▶ Task goal:
Print the stretch of rows from the line that contains "Open the orange" through the line that contains "coord(758,469)", exactly as they appear, including both of those lines.

[Pointing records for text and elements]
.....

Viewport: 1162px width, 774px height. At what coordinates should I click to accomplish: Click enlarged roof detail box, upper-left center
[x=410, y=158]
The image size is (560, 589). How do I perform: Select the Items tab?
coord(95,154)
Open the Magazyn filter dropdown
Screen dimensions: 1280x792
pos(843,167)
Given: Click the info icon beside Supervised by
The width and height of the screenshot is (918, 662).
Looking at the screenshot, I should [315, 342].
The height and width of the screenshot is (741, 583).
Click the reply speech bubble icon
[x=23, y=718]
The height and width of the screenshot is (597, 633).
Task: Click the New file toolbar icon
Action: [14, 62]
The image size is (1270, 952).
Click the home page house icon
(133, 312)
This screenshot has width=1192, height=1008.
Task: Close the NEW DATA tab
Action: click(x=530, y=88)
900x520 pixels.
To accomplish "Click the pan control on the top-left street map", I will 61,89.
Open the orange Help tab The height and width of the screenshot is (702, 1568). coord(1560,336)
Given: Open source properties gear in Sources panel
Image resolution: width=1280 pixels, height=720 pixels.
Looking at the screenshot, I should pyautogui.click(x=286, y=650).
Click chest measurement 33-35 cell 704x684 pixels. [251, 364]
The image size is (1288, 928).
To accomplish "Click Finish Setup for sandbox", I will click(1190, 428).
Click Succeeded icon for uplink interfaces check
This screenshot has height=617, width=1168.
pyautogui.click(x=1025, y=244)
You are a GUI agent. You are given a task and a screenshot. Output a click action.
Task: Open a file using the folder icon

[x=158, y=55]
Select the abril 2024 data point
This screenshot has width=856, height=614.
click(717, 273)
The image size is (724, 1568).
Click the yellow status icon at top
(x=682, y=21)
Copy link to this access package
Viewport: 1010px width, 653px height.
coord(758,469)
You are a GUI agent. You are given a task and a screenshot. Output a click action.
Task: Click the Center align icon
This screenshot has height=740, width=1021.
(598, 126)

.....

▶ Solution for this problem:
Open the orange Help tab The height and width of the screenshot is (702, 1568). coord(1560,336)
Given: Open source properties gear in Sources panel
Image resolution: width=1280 pixels, height=720 pixels.
Looking at the screenshot, I should pyautogui.click(x=286, y=650).
Click chest measurement 33-35 cell 704x684 pixels. [251, 364]
The image size is (1288, 928).
To accomplish "Click Finish Setup for sandbox", I will click(1190, 428).
Click Succeeded icon for uplink interfaces check
This screenshot has height=617, width=1168.
pyautogui.click(x=1025, y=244)
You are a GUI agent. You are given a task and a screenshot. Output a click action.
Task: Open a file using the folder icon

[x=158, y=55]
Select the abril 2024 data point
This screenshot has width=856, height=614.
click(717, 273)
The image size is (724, 1568).
Click the yellow status icon at top
(x=682, y=21)
Copy link to this access package
Viewport: 1010px width, 653px height.
coord(758,469)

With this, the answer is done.